So the thing I always love about history is seeing the connections and influences that exist across expanses of time, the way that things persist and change and are forgotten. Yaa Gyasi’s Homegoing is a novel, not a history, but it captures that feeling better than just about any novel I can remember reading.

Because yeah, it’s a novel, but it’s also a collection of short stories at the same time—Gyasi is telling the story of two separated sisters and their descendants, in this multi-generational epic. And so every chapter has a new protagonist, and each chapter tells a contained story about that person’s life; you could flip to any chapter at random, read it, and feel like you got a complete story. But they also build and connect, as each chapter relates inevitably to the chapter before it, with this protagonist’s life shaped inexorably by the experiences of previous generations.
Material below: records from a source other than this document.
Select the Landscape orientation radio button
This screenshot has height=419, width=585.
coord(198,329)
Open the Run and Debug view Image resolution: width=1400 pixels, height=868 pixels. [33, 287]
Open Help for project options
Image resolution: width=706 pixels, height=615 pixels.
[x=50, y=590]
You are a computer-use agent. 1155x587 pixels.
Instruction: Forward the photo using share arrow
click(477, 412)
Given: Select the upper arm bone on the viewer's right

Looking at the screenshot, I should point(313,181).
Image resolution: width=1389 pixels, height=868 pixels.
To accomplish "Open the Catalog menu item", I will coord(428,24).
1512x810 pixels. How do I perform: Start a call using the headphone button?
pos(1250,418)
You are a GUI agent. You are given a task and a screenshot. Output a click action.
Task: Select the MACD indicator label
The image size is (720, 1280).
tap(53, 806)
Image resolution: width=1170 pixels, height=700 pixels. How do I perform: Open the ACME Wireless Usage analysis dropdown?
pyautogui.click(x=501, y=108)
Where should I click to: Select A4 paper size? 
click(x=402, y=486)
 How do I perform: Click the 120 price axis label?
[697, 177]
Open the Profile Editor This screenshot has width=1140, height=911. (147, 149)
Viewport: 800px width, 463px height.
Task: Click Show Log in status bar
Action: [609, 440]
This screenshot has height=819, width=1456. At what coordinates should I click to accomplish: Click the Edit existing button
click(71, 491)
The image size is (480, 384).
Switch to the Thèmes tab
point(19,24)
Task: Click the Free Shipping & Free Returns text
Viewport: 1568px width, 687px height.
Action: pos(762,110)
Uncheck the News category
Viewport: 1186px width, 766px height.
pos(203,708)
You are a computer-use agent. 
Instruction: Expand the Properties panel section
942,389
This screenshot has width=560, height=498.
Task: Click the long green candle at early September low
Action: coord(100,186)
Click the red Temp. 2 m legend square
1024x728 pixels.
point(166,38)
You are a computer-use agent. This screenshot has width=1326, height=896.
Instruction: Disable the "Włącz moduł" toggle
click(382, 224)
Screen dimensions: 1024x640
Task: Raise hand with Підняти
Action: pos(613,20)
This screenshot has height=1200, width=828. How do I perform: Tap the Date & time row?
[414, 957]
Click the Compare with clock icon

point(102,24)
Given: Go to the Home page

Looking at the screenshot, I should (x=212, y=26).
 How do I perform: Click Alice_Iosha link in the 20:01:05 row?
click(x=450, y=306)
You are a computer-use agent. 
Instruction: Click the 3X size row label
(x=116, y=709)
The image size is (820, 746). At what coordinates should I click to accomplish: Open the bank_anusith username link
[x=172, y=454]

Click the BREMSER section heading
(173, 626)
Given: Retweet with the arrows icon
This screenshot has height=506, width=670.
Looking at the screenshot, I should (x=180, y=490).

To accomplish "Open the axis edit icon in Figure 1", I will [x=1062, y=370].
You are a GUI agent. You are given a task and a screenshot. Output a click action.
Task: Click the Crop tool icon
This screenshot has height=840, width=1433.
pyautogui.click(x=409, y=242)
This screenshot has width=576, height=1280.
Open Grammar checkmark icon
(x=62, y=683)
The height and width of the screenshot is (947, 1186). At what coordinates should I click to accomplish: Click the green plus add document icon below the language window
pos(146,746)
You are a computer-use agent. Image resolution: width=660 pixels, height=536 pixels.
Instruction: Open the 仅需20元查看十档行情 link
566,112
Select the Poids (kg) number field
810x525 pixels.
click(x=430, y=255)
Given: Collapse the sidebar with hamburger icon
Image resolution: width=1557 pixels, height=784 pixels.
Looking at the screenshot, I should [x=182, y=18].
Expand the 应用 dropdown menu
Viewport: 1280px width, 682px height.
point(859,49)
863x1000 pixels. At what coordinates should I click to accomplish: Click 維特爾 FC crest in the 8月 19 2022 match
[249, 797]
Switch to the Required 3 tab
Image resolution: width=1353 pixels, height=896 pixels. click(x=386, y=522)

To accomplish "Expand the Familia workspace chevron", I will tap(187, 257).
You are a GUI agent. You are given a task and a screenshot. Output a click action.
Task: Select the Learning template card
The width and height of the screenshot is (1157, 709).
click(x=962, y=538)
It’s a brilliant structure, because it really captures both the depth of connection that we have with our history, and how invisible it is—we know our parents through a lens as their child, we know our grandparents as old people, and beyond that, for most people their family’s history is just a set of names and maybe a few fragments of memory. And so you see that in these stories where people end up in situations that to them are inevitable, normal, and just how the world is; but we see the contingent personal decisions and experiences that led to this point.

And of course, this structure only works if the stories work—being introduced to a series of new characters and situations would be absolutely momentum-sapping if they were dull or uninteresting in any way. But they’re not. Each story, across continents and centuries, is vivid and fascinating and memorable.

So, yeah, I straight up love this book. I haven’t read anything quite like this before, and it’s doing exactly what I want fiction to do. Highly recommended.